By Greta McClain     Dec 2, 2012 in Health
Ranbaxy Pharmaceutical's, a division of Ranbaxy Inc, issued a voluntary recall of atorvastatin, a generic form of the cholesterol lowering drug Lipitor.
The company issued the recall on November 9th after they found glass particles the size of a "fine grain of sand" in some of the pills. Ranbaxy shut down all production of the drug while they investigated the incident and notified the U.S. Food and Drug Administration (FDA) of the issue. In a statement on the company's website they say:
"The recall is being conducted at the retail level for such select batches that may contain a foreign substance (small glass particles approximately less than 1mm in size). Ranbaxy is proactively recalling the drug product lots out of an abundance of caution, and in keeping the safety of our customers in mind. This recall is being conducted with the full knowledge of the U.S. FDA."

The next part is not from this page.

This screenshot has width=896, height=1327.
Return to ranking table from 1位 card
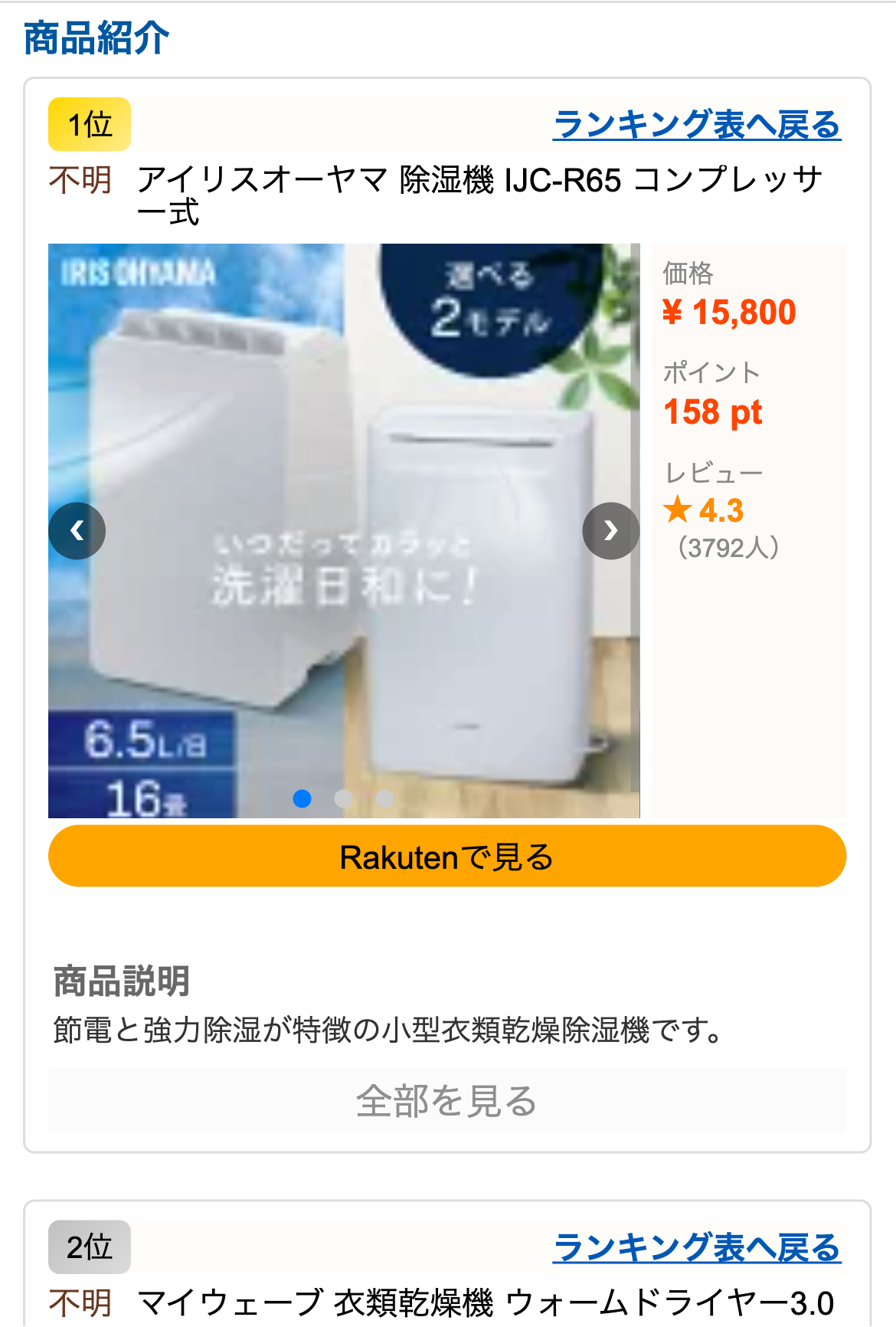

On Thursday, November 29th, the FDA issued a press release alerting the public of the potential danger, saying:
"The probability of an adverse event due to consumption of this product is unlikely but cannot be ruled out. Because of the size of the particles which may be present in the affected lots it is unlikely to cause a significant safety concern. However, the possibility of adverse experiences arising primarily due to physical irritation cannot be ruled out. As of this date, Ranbaxy has not received any reports of adverse events related to this recall."
The recall involves 41 affected lots of the 10 mg, 20 mg and 40 mg of atorvastatin. A full list of the products recalled can be found here.
ABC News is reporting that the FDA advised those concerned about the drug to consult their pharmacist and confirm whether their prescription was part of the recall. If they received a product that was recalled, the FDA said consumers should stop taking the product and consult their doctor or pharmacist about obtaining an "alternate product".
On Friday, a day after the FDA advised consumers to stop taking the drug, they reversed course, telling patients to continue to take the drug even though it may contain specks of glass. In a revised statement the FDA claims that "adverse health problems related to the recalled atorvastatin is extremely low."
The reversal has caused confusion among patients taking the drug, with millions calling pharmacies asking whether they should take the drugs they have in their medicine cabinets. Dr. Janet Woodcock, director of the FDA's Center for Drug Evaluation and Research, called Thursday's FDA statement "poorly phrased" and said it "made people think they should stop taking their medicine". She told CNN the pills involved in the recall "aren't of the quality we would expect of a drug, but they aren't risky, either."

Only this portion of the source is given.